A new study conducted by researchers at Johns Hopkins University School of Medicine reveals a growing number of vascular risk factors, including hypertension, diabetes mellitus, hyperlipidemia (high cholesterol), smoking and obesity cause the amyloid levels in the brain to increase. Amyloid, a collection of abnormal proteins that form insoluble fibers in organs and tissues, are linked to Alzheimer’s disease.
While midlife vascular risk factors are linked to dementia, it is not clear whether they are directly connected to amyloid deposition in the brain. The team of researcher examined data of 346 individuals, who were all dementia-free, evaluating markers and vascular risk factors. All of the participants had undergone previous PET scans as part of the Atherosclerosis Risk in Communities (ARIC) and 2012-2013 Pet Amyloid Imaging Trials.

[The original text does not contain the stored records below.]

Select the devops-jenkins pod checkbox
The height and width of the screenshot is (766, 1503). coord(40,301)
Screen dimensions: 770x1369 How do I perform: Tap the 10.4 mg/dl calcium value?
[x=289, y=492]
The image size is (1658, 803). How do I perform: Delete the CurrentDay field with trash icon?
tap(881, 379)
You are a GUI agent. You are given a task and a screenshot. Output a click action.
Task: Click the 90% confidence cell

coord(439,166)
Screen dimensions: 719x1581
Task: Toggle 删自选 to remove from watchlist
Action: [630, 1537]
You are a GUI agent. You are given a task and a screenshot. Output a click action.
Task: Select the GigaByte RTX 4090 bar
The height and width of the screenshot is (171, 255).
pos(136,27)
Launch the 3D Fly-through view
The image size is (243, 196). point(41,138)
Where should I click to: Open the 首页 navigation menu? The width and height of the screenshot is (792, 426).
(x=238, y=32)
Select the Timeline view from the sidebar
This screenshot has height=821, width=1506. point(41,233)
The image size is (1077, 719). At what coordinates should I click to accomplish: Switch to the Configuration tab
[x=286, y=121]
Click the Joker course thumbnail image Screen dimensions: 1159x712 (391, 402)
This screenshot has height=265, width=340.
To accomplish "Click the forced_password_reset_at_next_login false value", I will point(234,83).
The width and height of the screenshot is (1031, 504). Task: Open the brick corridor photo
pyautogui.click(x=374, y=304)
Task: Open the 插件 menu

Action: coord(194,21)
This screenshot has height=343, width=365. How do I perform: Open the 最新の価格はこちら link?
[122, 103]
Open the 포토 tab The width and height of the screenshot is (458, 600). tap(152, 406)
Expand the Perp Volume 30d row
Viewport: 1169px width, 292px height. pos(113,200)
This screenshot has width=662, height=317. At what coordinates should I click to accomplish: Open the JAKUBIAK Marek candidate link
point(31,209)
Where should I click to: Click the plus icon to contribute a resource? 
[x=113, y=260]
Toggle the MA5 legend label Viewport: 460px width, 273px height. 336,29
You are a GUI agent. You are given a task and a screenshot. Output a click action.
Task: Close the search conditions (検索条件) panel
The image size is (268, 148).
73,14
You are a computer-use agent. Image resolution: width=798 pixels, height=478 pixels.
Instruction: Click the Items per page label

When the ARIC study was completed, the participants were between the ages of 45 and 64. The risk factors included current smoking, diabetes, body mass index (BMI) 30 or greater and total cholesterol of 200 mg/dL or higher. A number of models were also evaluated, including gender, age, race, educational level and APOE genotype.
Brain amyloid, potential biomarkers, allow for early detection of dementia, as well as provide insights into the role of vascular disease to amyloid deposition and cognition.
The findings reveal an accumulated number of midlife vascular risk factors are linked to increased brain amyloid regardless of race, despite the fact that later-life vascular risk factors are not connected to later-life brain amyloid deposition. The findings are not remarkable among people, who do not carry or carry the Apolipoprotein E (APOE) ε4 allele, the risk factor gene that increases the risk for developing late-onset Alzheimer’s.
The authors noted, “These data support the concept that midlife, but not late-life exposure to these vascular risk factors is important for amyloid deposition… These findings are consistent for a role of vascular disease in the development of AD.”
The findings were published in the Journal of the American Medical Association (JAMA).